Find the Log Analytics Workspace Resource ID
- Navigate to the Azure portal’s Log Analytics workspaces service.
- Select the workspace that will receive data.
- From the Overview page, select JSON view, and store the value of the Resource ID (gray box at the top) for later use.
Create Data Collection Rule
- Navigate to the Azure portal’s Deploy a custom template service.
- Select Build your own template in the editor.
- Select Load file and upload the DCR Template.
- Click Save.
- Select the appropriate Subscription and Resource Group used by your organization.

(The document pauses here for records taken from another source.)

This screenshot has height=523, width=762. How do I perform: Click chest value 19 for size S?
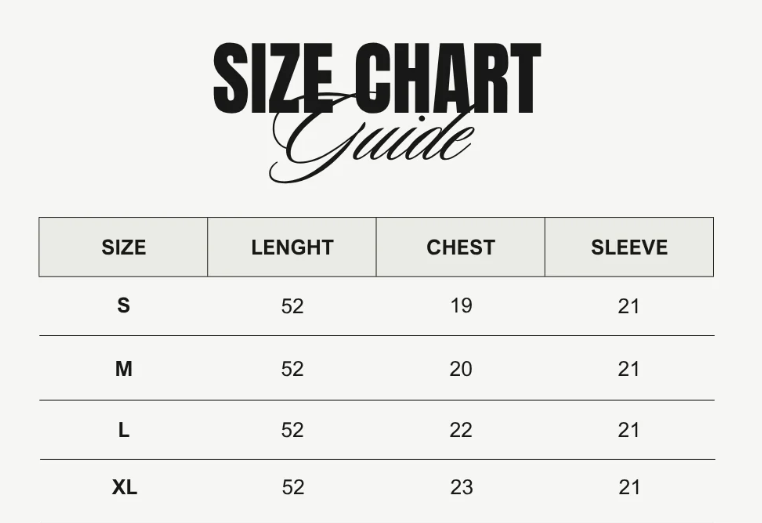pyautogui.click(x=460, y=306)
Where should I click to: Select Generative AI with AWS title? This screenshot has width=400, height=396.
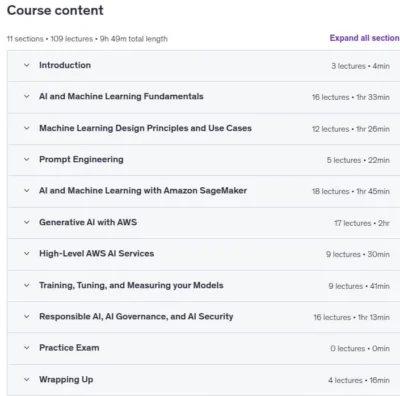(88, 222)
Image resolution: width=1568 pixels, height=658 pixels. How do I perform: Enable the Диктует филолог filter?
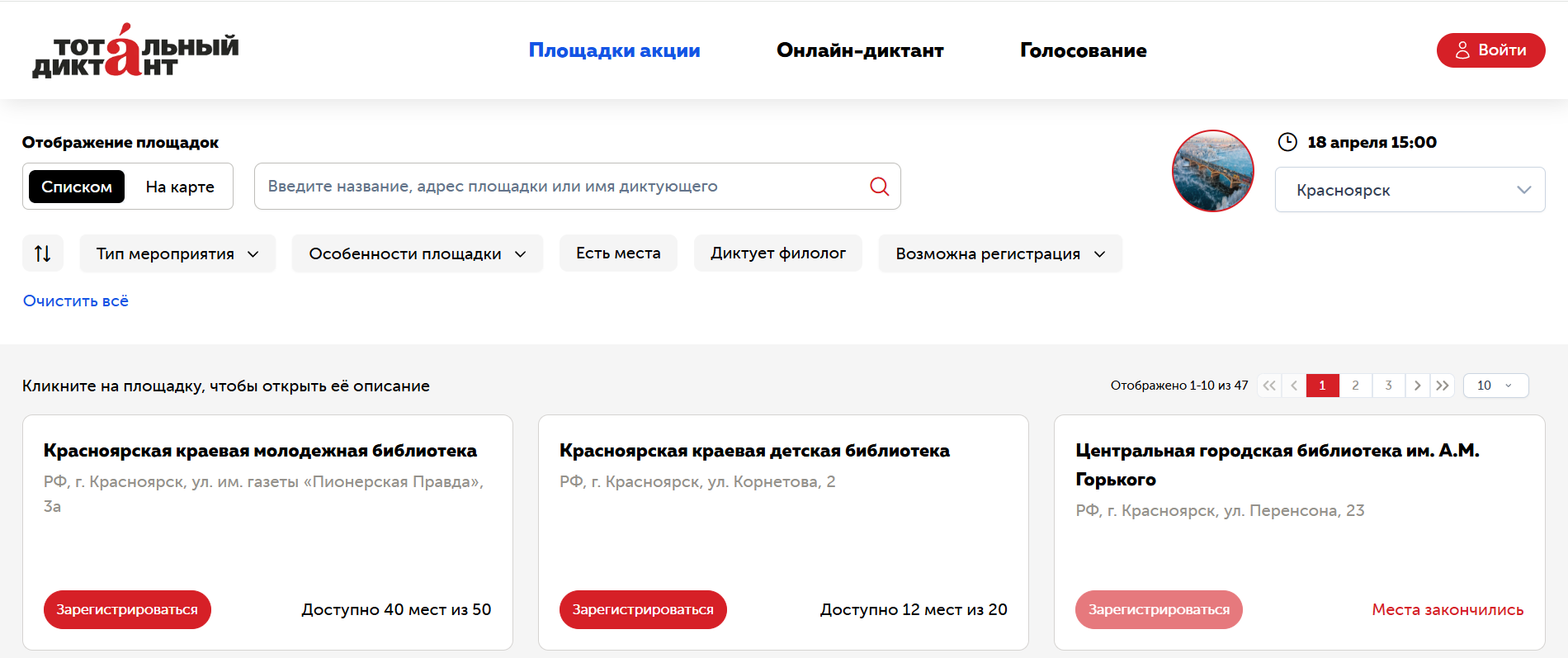(777, 253)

- Name the new Data Collection Rule
Cribl-Stream-Ingestion-Rule
. - Enter the Log Analytics Workspace Resource ID, and the Data Collection Endpoint Resource ID, that you stored in the previous steps.

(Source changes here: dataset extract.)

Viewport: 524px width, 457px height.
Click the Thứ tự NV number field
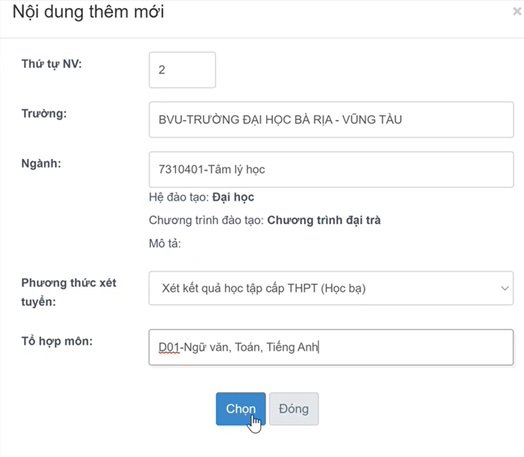click(x=182, y=70)
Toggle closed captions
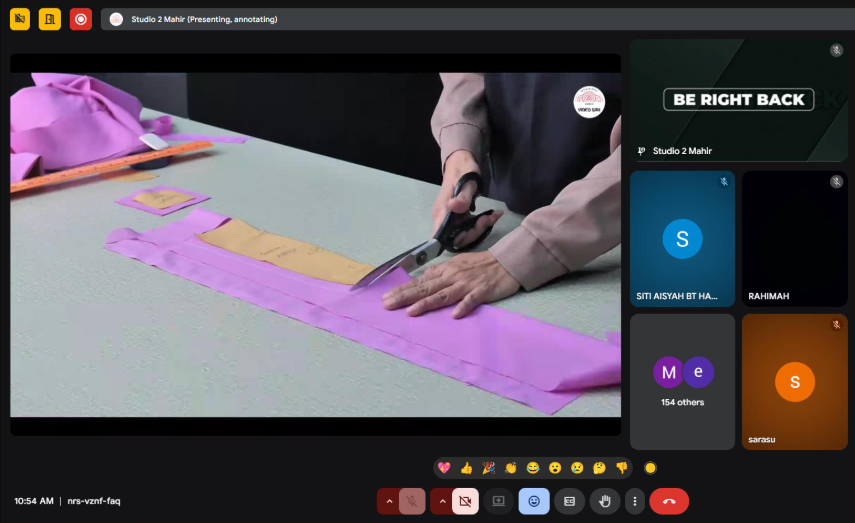 [569, 501]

- To create the Data Collection Rule, click Review + create, followed by Create.

Add Role Assignment
- Once the template has been deployed, click Go to resource.

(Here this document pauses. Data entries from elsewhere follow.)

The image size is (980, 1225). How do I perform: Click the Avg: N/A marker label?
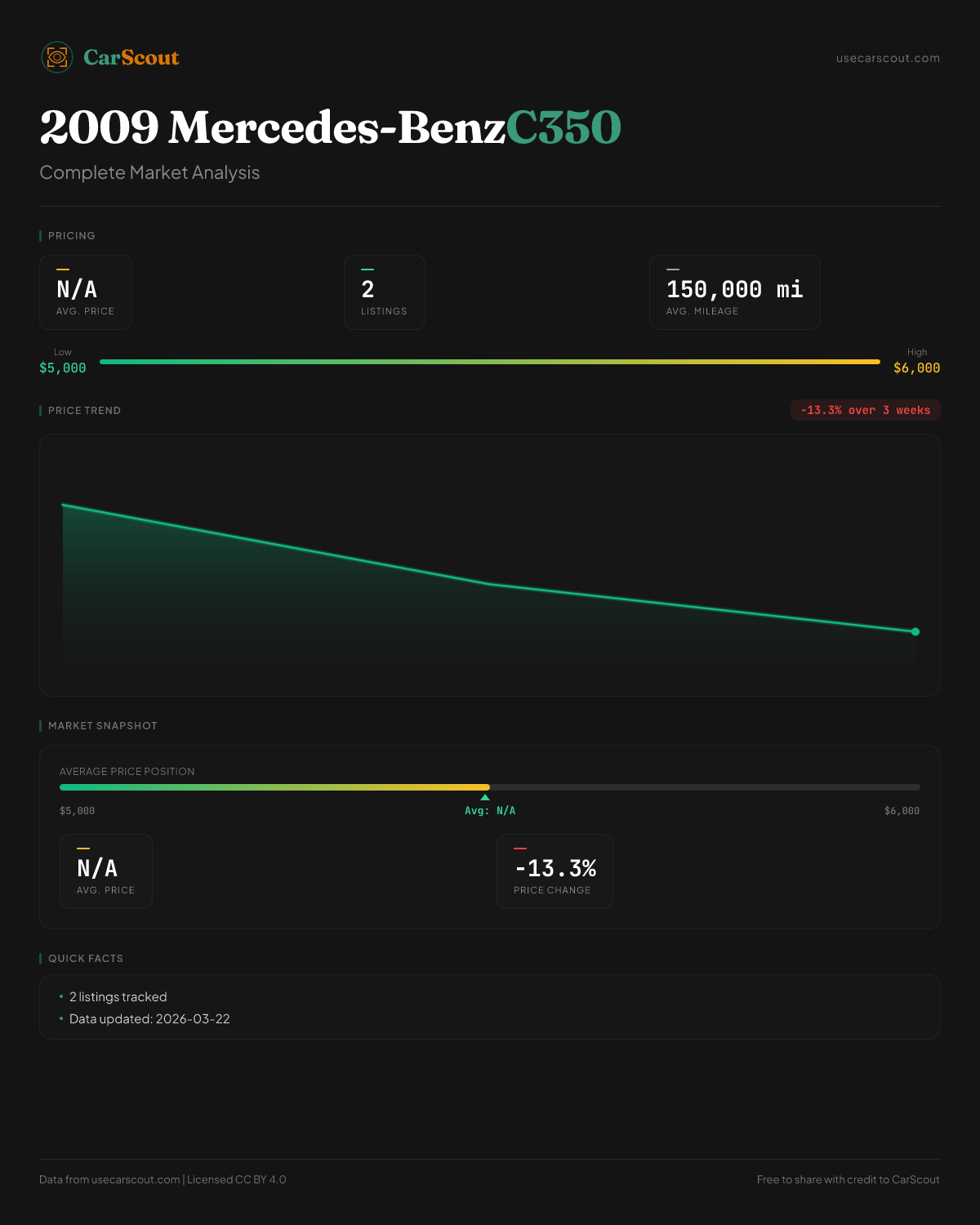tap(490, 811)
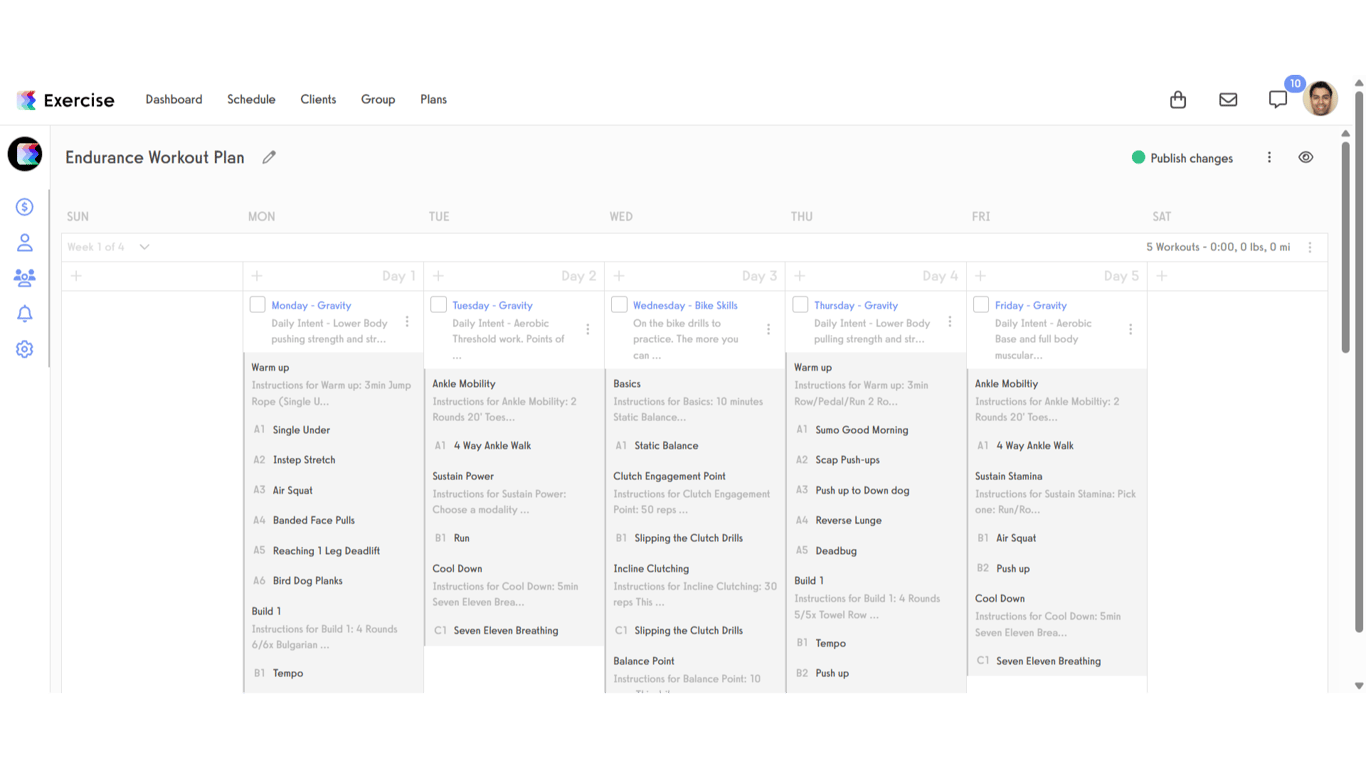Switch to the Schedule tab
Screen dimensions: 1366x768
click(251, 99)
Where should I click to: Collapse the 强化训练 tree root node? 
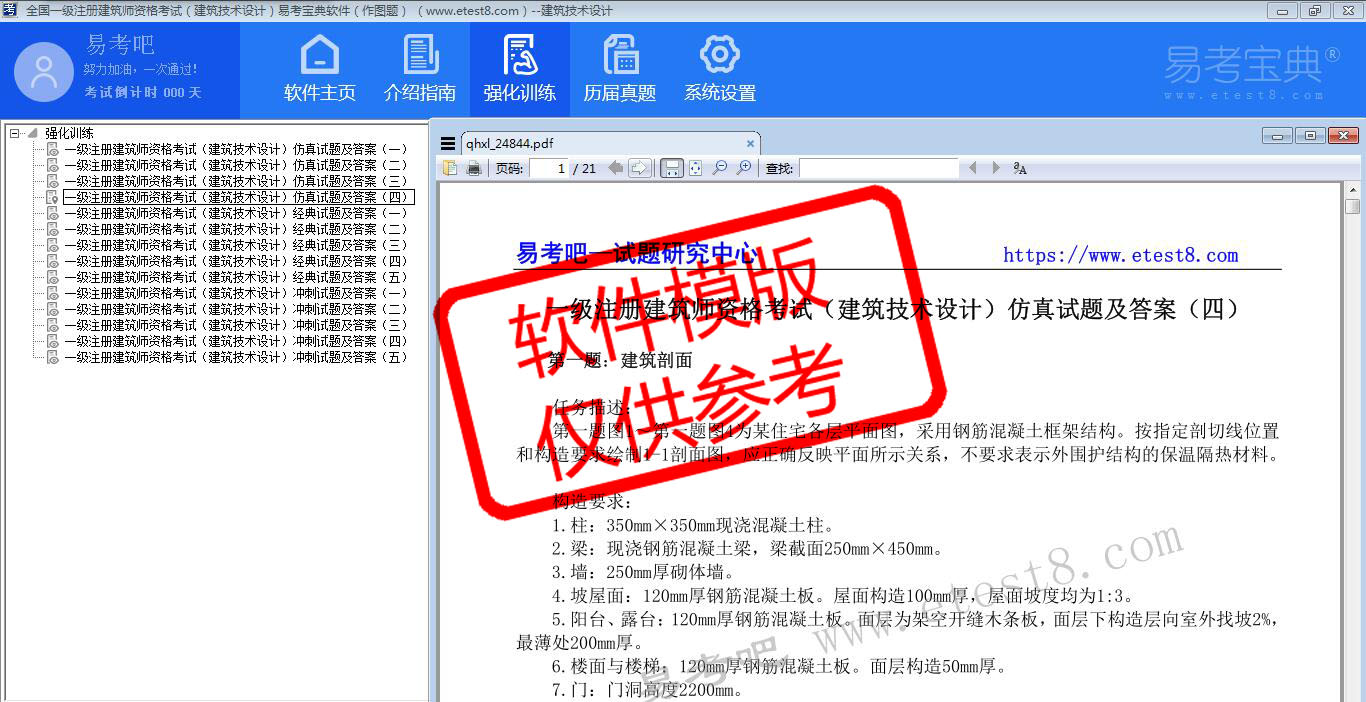[x=15, y=133]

- From the Overview page, select the JSON view, and store the immutableId from the JSON body (without quotes) for later use.
- Click the Data Collection Rule’s Access control (IAM).
- Click Add role assignment.
- Select the Monitoring Metrics Publisher role, then click Next.
- Click + Select members.
- Search for and select
Cribl Stream
(the app you created earlier), then click Select to confirm the selection. - Click Review + assign to review changes.
- Click Review + assign again to implement the permissions update.

Configure Cribl Stream’s Webhook Destination
From a Cribl Stream instance’s or Group’s Manage submenu, select Data > Destinations, then select Webhook from the Manage Destinations page’s tiles or left nav. Click New Destination to open the Webhook > New Destination modal.
Currently, you must configure a separate Cribl Stream Destination for each stream defined in the Azure portal’s Data Collection Rule.
On the modal’s Configure > General Settings tab, enter or select the following values:
- URL: Enter the URL for the webhook, substituting the values you stored earlier into this template:
https://<< your logs ingestion url >>/dataCollectionRules/<< your data collection rule immutableId >>/streams/Custom-<< log analytics workspace native table name >>?api-version=2021-11-01-preview
- Method:
POST
- Format:
JSON Array
Next, in the Authentication tab, make sure that Authentication type is set to OAuth
.
- Login URL:
https://login.microsoftonline.com/<< your tenant ID >>/oauth2/v2.0/token
- OAuth secret:
<< your client secret >>
- OAuth Secret Parameter Name:
client_secret
- Token Attribute Name:
access_token
- Authorize Expression:
`Bearer ${token}`
- Refresh interval (secs.):
3000

As OAuth parameters, enter:
- client_id:
`<< your client/app ID >>`
- scope:
`https://monitor.azure.com//.default`
- grant_type:
`client_credentials`

Verify that Azure Log Analytics Workspace Is Receiving Data
In Cribl Stream:
Navigate to your Webhook Destination’s configuration modal.
Click the Test tab.
In the Test field, define one or more JSON payloads for the Cribl data you want to send. You can use the sample payload for a
syslog
table, below. Make sure you update the timestamps.[ { "Computer": "CriblStreamWorker", "EventTime": "2023-02-16T16:17:18.000Z", "Facility": "local4", "HostIP": "10.0.1.96", "HostName": "cribl-worker.lan", "ProcessID": "42000", "ProcessName": "cribl", "SeverityLevel": "warning", "SourceSystem": "destinationTest", "SyslogMessage": "CONNECTIVITY TEST", "TimeCollected": "2023-02-16T16:17:19.000Z", "TimeGenerated": "2023-02-16T16:17:20.000Z" } ]
Click Test.
Open Azure Log Analytics Workspaces, and select the workspace with the endpoint you configured earlier.
Search the
syslog
table for the message in the sample.
When you run the test for the first time, the data might take up to 15 minutes to appear in the table.
When you write to syslog or
CommonEventLog
tables,TimeGenerated
is a required field. If you omit it, your request will silently fail to write data into the tables.